◆ PROVIDED RECORDS ◆
■ ■ ■

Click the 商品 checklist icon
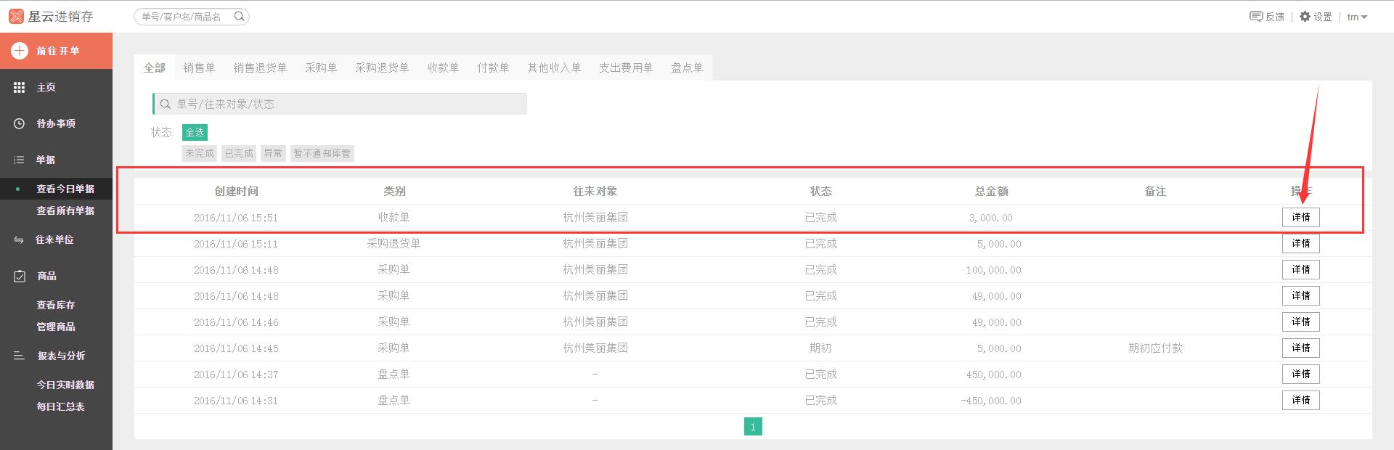point(20,276)
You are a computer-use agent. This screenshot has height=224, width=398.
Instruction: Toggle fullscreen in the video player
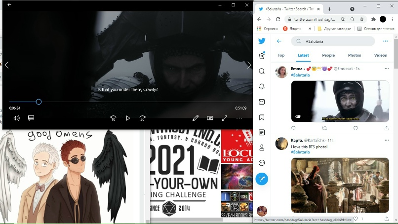[x=225, y=118]
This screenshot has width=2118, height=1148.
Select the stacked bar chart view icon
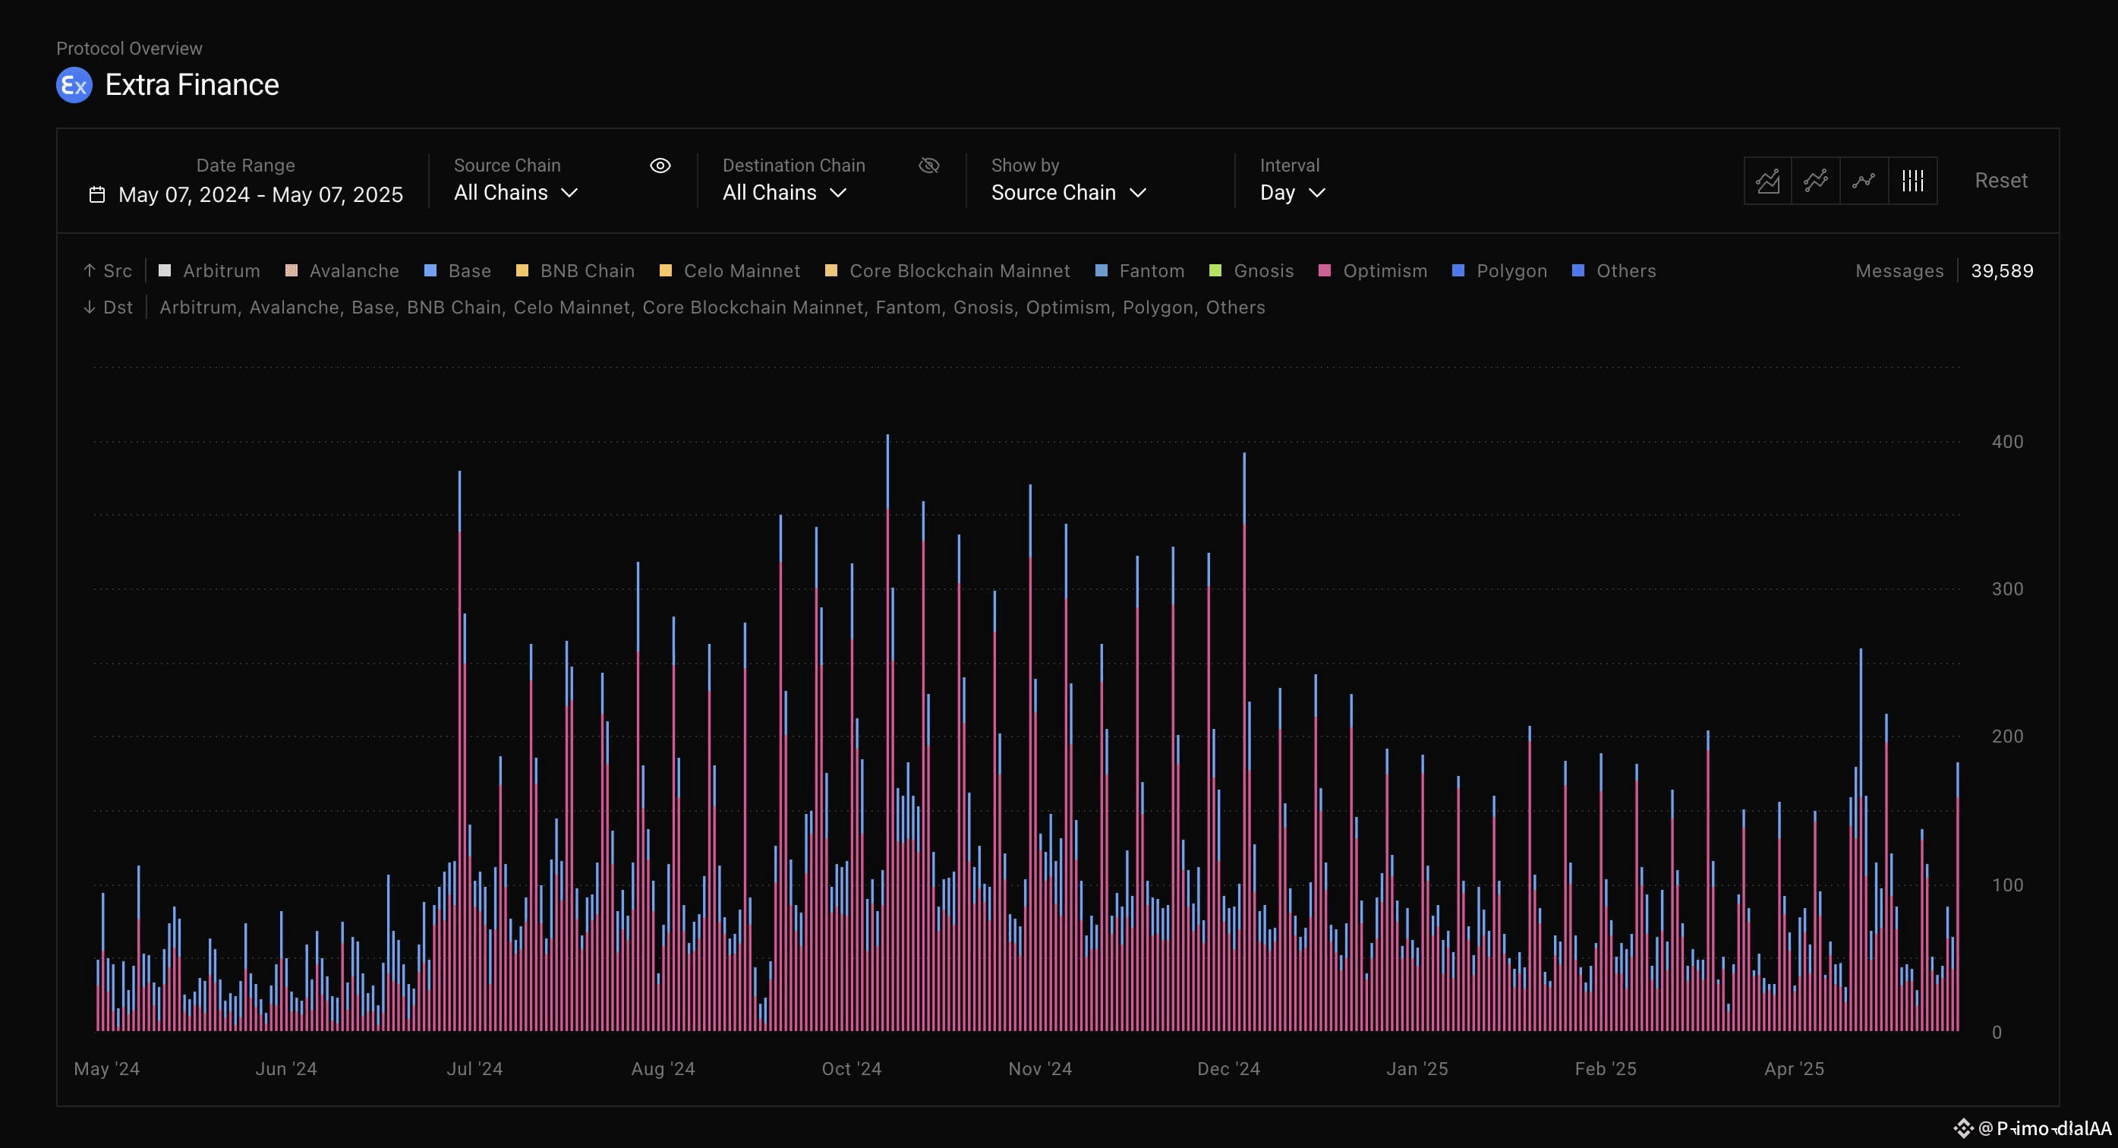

■ ■ ■

◆ WHAT YOU WILL DO ◆
Output the listing word for word. Drop the pictures.

◆ ANSWER TO THIS TASK ◆
Click the 商品 checklist icon
point(20,276)
You are a computer-use agent. This screenshot has height=224, width=398.
Instruction: Toggle fullscreen in the video player
[x=225, y=118]
This screenshot has width=2118, height=1148.
Select the stacked bar chart view icon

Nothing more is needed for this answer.